Она все еще носит ребенка. Она все еще готовится стать матерью. Она в порядке. Настолько, насколько это вообще возможно
Я сжал розы так сильно, что один стебель переломился, а шипы вонзились в ладонь так глубоко, что на коже выступила липкая теплая кровь.
Хоть что-то я не испортил. Хоть что-то не похерил. И сейчас по моим щекам бежали слезы облегчения. Потому что те ужасы, что я уже нарисовал в своей голове, стали лишь игрой воспаленного, измученного воображения. И я смог вдохнуть. Полной грудью. Без боли. Без спазмов.
Я сделал еще несколько шагов и застыл, глядя на бескровное личико любимой женщины. Почти белое
Хоуп лежала на боку, лицом к двери. Из ее носа торчали трубки, из руки капельница, и она была жива. Она дышала. И ее веки шевелились.
Ей снились сны
Я обошел кровать и оставил розы на тумбе. Потом достал из крафтового хрустящего пакета сладости и картонный стаканчик с горячим мятным чаем и поставил их рядом с алыми бутонами.
Окинув взглядом получившуюся композицию, я слабо улыбнулся.
Она поймет. Точно поймет, что я был здесь. Она будет знать, что я жив.
Жестоко! Это так жестоко! После всего, через что им пришлось пройти, моей любимой женщине предстояло узнать, что тот, из-за кого пострадали ее близкие, жив! Жестокое знание.
Но эгоизм победил. И он же зашептал гадким голоском:
«Этого мало, Дэнни! Ей мало знать, что ты жив! Она должна узнать кое-что еще».
Я горько усмехнулся и прикрыл глаза.
«Ты действительно думаешь, что она не знает? Ты действительно веришь в это? ДА ВСЕ ЗНАЮТ! ВСЕ ЭТО ПОНЯЛИ!».
Непонятная злость рванула в груди, и я дернул подбородком.
Неважно. Плевать. Пусть знает. Пусть будет уверена в этом! Я должен признаться
Я быстро оглядел палату и заметил черный маркер на планшетке с какими-то бумагами. Обойдя кровать, я взял его и вернулся.
Время замерло, когда из-под узла маркера на боку картонного стаканчика начали появляться буквы. Одна за другой. Они складывались в слова, слова в предложения. И эти предложения даже на треть не выражали те чувства, что я носил в себе все эти месяцы.
Это было МОЕ признание. То, которое я уже произнес вслух, но услышала ли меня Хоуп? Поняла ли, что именно я сказал, прежде чем отключилась? Вряд ли.
Я поставил стаканчик, бросил маркер рядом и перевел взгляд на спину девушки. Прядь ее волос запуталась в завязках больничной рубашки, и я несмело протянул руку, чтобы убрать ее.
Хоуп вздохнула во сне, когда мои пальцы коснулись ее шеи.
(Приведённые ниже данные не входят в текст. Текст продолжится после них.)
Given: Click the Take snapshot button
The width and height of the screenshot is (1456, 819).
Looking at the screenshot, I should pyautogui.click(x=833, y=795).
Я вдруг подумал, что на мои грубые, исцарапанные, грязные руки с забившейся под ногти землей на фоне ее бледной кожи и белого пододеяльника казались чем-то враждебным. Они не должны были касаться девушки. Словно я мог испачкать ее! Запятнать. И совсем не землей
Дыхание стало частым, поверхностным. В ушах гудела кровь. Я сжимал челюсти так сильно, что скрипели зубы. Виски ломило, но я был жив. Рядом с ней я дышал. Я думал. Я жил.
Не в силах унять дрожь в руках, я несмело коснулся локтя Хоуп. Кожа теплая, нежная
Как ты, детка? Надеюсь, в порядке? Вы обе.
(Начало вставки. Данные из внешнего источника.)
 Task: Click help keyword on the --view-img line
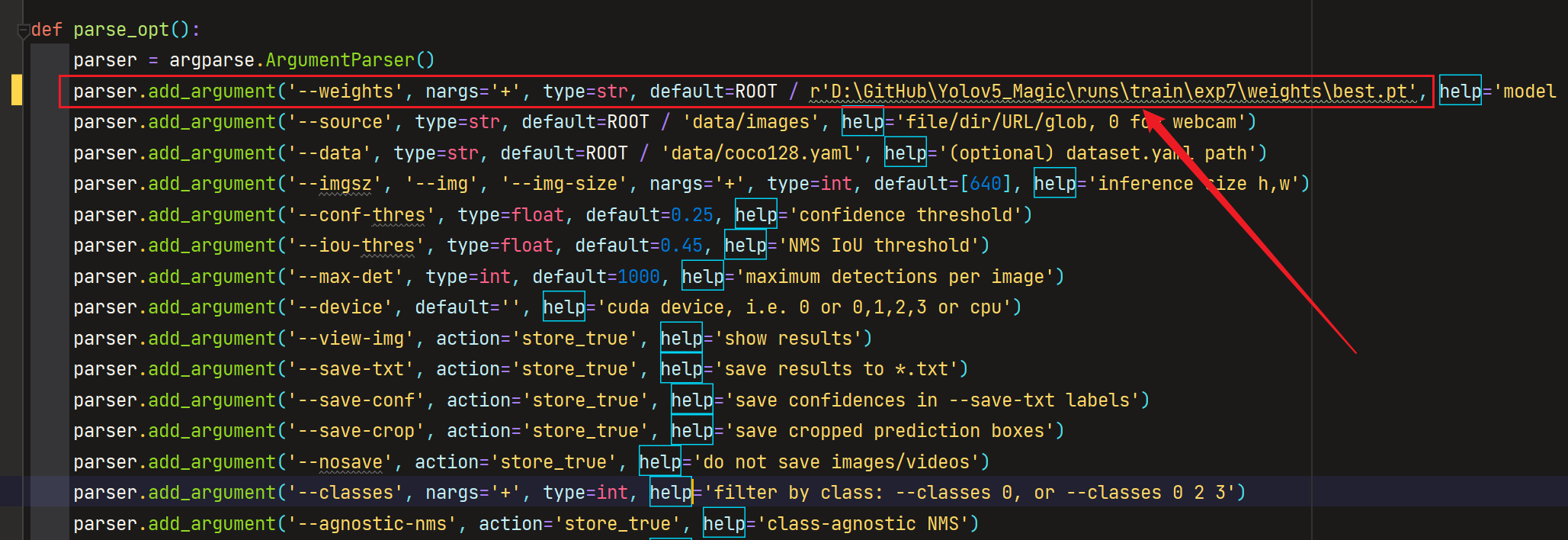(681, 339)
Я провел пальцами по руке девушки и осторожно обхватил запястье, слушая приборы. Они пищали ровно, спокойно.
Хоуп спала, не зная, кто наведался к ней в гости.
Горечь заполнила рот.
Детка, мне так жаль, что тебе пришлось пройти через все это. Я тоже виноват в этом, Хоуп. Прости меня!
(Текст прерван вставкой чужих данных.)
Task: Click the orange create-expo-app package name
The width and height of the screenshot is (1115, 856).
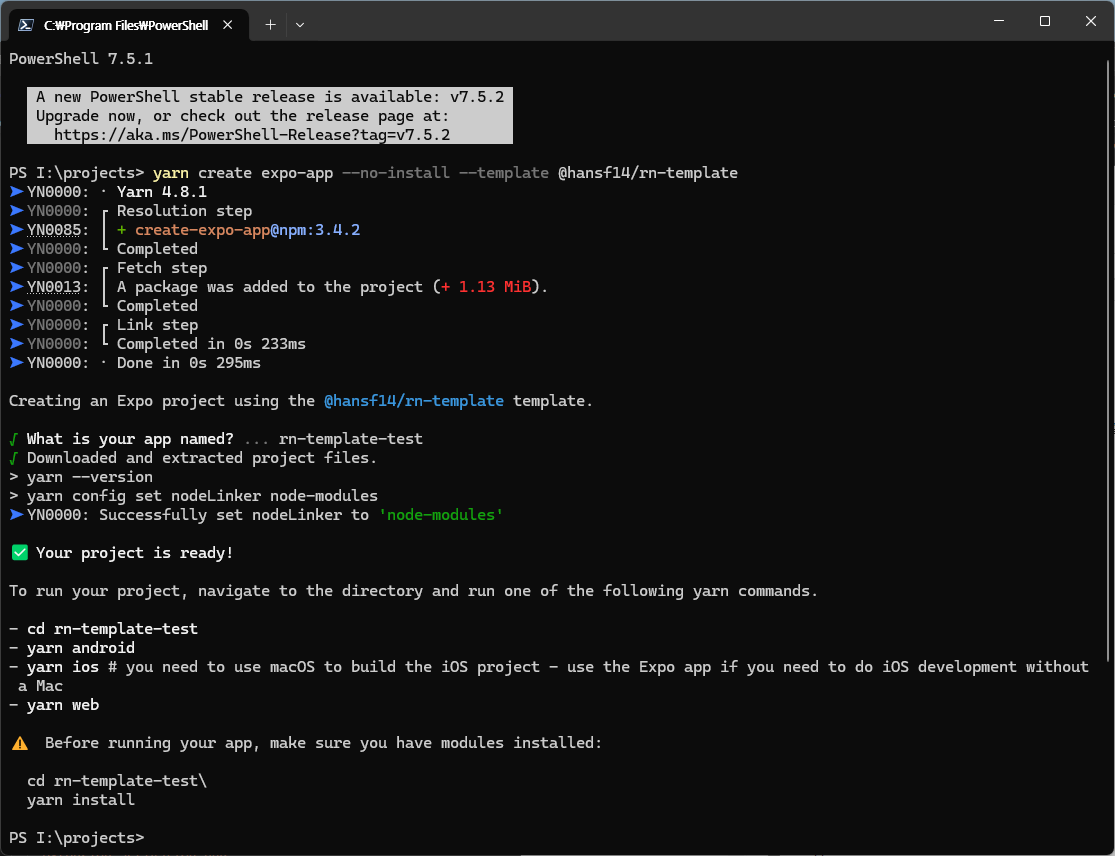Action: [202, 230]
Поддавшись порыву и чувствуя себя лишним, ненужным и неуместным, я осторожно улегся на больничную кровать, прижимаясь к слабому телу с самым сильным духом, который я когда-либо встречал.
Стоило теплу Хоуп проникнуть в мою грудь, усталость навалилась с новой силой. Веки стали тяжелыми, неподъемными. Я с тоской подумал про запертую дверь и людей, могущих войти в палату в любой момент.
Но судьба была на моей стороне. Видимо, я заслужил несколько минут блаженного покоя за ее непрекращающиеся удары.
Я прикрыл глаза и открыл все шлюзы, позволяя боли оглушить меня, позволяя ей ослепить меня. Я прижимался лбом к затылку Хоуп и шумно дышал в ее шею. И вместе с воздухом наружу выходили все переживания последних месяцев, все страхи последних дней, весь ужас последних часов. Вся боль, которая черным дымом клубилась между ребер и мешала дышать.